Text extract:

"""

Femtocell pricing chutzpah

It’s like buying an airplane ticket then getting charged extra to get on the plane.

The cellular companies want you to buy cellular service then pay extra to get signal coverage. Gizmodo has a coolly reasoned analysis.

AT&T Wireless is doing the standard telco thing here, conflating pricing for different services. It is sweetening the monthly charge option for femtocells by offering unlimited calling. A more honest pricing scheme would be to provide femtocells free to anybody who has coverage problem, and to offer the femtocell/unlimited calling option as a separate product. Come to think of it, this is probably how AT&T really plans for it to work: if a customer calls to cancel service because of poor coverage, I expect AT&T will offer a free femtocell as a retention incentive.

It is ironic that this issue is coming up at the same time as the wireless carriers are up in arms about the FCC’s new network neutrality initiative. Now that smartphones all have Wi-Fi, if the handsets were truly open we could use our home Wi-Fi signal to get data and voice services from alternative providers when we were at home. No need for femtocells. (T-Mobile@Home is a closed-network version of this.)

"""

Problems:
1. Reproduce the femtocell pricing post word for word, from "Femtocell pricing chutzpah" up to and including "a retention incentive.".
2. According to the femtocell pricing post, what is AT&T Wireless offering to sweeten the monthly charge option for femtocells?

Data section:
"""

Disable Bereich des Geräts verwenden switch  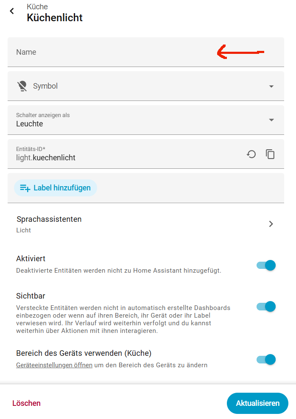(x=266, y=359)
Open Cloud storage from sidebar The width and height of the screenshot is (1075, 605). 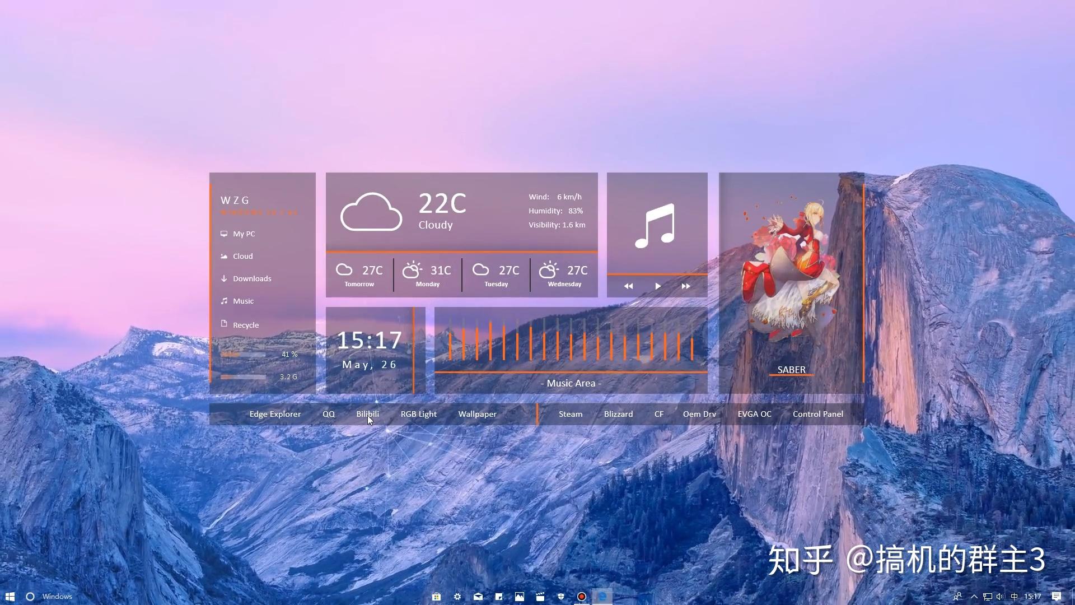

"""

Outputs for the tasks:
1.
Femtocell pricing chutzpah

It’s like buying an airplane ticket then getting charged extra to get on the plane.

The cellular companies want you to buy cellular service then pay extra to get signal coverage. Gizmodo has a coolly reasoned analysis.

AT&T Wireless is doing the standard telco thing here, conflating pricing for different services. It is sweetening the monthly charge option for femtocells by offering unlimited calling. A more honest pricing scheme would be to provide femtocells free to anybody who has coverage problem, and to offer the femtocell/unlimited calling option as a separate product. Come to think of it, this is probably how AT&T really plans for it to work: if a customer calls to cancel service because of poor coverage, I expect AT&T will offer a free femtocell as a retention incentive.

2. Unlimited calling.